**Задание:** Перескажите короче абзац текста о спектакле «Три дня любви», который начинается словами «„Альпийская баллада“, написанная в 1964 году», и сохраните его основные факты.

**Текст для чтения:**
━━━━━━━━━━
ЛЮБОВЬ В АДУ
Недавно спохватилась: как давно я не была в театре? Оказалось, давненько уже – около года. И это серьезно озадачило: так и духовно деградировать недолго. Разучиться думать, сопереживать.
Ведь отношение к театру – показатель духовности личности. А полный театральный зал – показатель культуры, общего уровня развития горожан. Причем, не на легких вещицах, во время которых с наполняемостью нашего муздрамтеатра проблем нет, а во время серьезных спектаклей.
Именно такой серьезной работой, посвященной 60-летию победы в Великой Отечественной войне, стал спектакль «Три дня любви», премьера которого состоялась в Тувинском музыкально-драматическом театре 17 апреля. Спектакль, поставленный по повести Василия (Василя) Быкова «Альпийская баллада», настолько заинтересовал, что я, компенсируя свой пробел в посещении театра, посмотрела его дважды: и в день премьеры, и на следующий.
«Альпийская баллада», написанная в 1964 году, стоит особняком в творчестве Быкова. В его «окопной прозе», за неприкрытую правду которой так критиковали в свое время писателя, это единственная романтическая повесть о любви. Короткой любви узников, сбежавших из концлагеря – «руссо» Ивана и итальянки Джулии. Быков, выдержавший натиск обвинений в «узости обозреваемых позиций», отвечал на это тем, что его интересуют «не масштабы сражений, а масштабы человеческого духа».
━━━━━━━━━━
**Строки данных:**

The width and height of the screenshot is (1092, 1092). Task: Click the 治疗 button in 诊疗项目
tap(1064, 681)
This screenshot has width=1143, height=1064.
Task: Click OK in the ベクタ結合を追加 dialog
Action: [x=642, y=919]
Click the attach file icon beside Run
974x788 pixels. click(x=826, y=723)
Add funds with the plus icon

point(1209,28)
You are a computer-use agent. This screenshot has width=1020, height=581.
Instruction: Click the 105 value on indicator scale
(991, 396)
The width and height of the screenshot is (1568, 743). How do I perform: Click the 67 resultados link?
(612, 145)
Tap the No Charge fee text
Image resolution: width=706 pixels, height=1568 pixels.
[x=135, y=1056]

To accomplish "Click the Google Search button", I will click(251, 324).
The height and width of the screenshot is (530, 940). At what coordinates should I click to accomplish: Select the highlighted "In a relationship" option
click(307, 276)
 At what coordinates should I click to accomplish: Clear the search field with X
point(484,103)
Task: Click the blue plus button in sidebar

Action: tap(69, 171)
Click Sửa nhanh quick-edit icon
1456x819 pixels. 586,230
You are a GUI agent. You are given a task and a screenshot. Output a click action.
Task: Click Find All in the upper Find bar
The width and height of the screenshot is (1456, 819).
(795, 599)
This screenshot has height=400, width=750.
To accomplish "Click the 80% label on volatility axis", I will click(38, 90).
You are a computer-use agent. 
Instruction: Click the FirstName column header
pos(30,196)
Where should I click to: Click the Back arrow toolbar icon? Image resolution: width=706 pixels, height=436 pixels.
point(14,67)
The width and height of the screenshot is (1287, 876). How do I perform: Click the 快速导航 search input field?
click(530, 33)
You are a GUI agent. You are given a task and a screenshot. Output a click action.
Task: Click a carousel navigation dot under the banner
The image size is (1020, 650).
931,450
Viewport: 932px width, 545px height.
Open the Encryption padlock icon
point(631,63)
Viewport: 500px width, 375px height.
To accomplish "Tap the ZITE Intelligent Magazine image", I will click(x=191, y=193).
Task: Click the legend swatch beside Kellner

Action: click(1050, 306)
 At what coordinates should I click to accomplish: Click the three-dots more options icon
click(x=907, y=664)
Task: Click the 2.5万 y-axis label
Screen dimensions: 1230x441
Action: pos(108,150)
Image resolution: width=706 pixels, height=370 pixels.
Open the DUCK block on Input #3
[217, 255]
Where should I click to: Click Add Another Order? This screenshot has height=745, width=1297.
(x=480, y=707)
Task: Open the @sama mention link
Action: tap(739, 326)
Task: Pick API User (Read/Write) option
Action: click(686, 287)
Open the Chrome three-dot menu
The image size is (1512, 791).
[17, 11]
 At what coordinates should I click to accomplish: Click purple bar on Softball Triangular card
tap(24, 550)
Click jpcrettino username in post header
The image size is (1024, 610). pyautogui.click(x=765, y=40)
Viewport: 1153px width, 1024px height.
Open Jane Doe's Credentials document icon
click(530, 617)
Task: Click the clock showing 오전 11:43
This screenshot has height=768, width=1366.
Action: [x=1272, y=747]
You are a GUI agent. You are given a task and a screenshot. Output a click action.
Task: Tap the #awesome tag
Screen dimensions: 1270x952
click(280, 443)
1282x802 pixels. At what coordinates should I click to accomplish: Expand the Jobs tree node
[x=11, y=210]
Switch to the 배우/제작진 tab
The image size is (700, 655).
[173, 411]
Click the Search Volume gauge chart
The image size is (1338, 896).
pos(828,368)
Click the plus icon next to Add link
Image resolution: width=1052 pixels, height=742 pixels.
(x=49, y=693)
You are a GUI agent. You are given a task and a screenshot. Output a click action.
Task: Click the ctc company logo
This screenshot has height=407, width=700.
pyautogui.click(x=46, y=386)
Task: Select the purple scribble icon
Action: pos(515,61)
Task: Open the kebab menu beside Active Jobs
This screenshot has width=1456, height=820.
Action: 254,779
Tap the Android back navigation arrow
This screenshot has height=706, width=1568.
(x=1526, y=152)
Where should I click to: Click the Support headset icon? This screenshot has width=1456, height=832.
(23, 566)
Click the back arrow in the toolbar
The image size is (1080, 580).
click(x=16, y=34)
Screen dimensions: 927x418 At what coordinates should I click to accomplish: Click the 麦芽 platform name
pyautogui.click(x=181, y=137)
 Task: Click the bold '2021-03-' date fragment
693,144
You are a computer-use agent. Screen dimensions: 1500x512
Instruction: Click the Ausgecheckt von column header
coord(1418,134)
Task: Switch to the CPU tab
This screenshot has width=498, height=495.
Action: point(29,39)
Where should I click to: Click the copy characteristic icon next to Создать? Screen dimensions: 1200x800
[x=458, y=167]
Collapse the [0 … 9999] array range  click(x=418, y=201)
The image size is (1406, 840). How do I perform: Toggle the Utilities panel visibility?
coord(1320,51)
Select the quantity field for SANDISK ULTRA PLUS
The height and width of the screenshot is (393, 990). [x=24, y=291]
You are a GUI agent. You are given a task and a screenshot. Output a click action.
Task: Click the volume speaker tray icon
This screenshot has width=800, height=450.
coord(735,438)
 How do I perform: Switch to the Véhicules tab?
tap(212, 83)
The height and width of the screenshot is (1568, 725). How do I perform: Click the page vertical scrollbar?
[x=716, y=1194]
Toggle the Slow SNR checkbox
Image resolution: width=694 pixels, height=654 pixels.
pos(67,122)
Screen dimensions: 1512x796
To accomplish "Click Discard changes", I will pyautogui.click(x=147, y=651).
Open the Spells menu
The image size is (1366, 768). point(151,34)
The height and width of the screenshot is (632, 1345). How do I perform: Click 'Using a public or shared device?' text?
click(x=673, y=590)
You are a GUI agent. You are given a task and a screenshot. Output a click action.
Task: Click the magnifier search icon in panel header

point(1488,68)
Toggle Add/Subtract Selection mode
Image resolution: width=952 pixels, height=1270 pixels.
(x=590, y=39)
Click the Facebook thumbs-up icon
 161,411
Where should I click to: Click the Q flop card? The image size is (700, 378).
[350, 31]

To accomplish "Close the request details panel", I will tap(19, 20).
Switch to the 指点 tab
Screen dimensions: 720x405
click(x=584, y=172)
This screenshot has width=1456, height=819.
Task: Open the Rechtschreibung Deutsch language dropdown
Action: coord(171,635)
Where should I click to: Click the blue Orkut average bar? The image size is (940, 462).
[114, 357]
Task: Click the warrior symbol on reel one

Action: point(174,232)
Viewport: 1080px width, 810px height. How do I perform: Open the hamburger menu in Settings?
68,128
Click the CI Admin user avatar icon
━━━━━━━━━━
**Ответ:** «Альпийская баллада» (1964) занимает особое место в творчестве Быкова. Его «окопную прозу» критиковали за неприкрытую правду, и среди нее это единственная романтическая повесть о любви. В ней рассказано о короткой любви «руссо» Ивана и итальянки Джулии, узников, сбежавших из концлагеря. На обвинения в «узости обозреваемых позиций» Быков отвечал, что его интересуют «не масштабы сражений, а масштабы человеческого духа».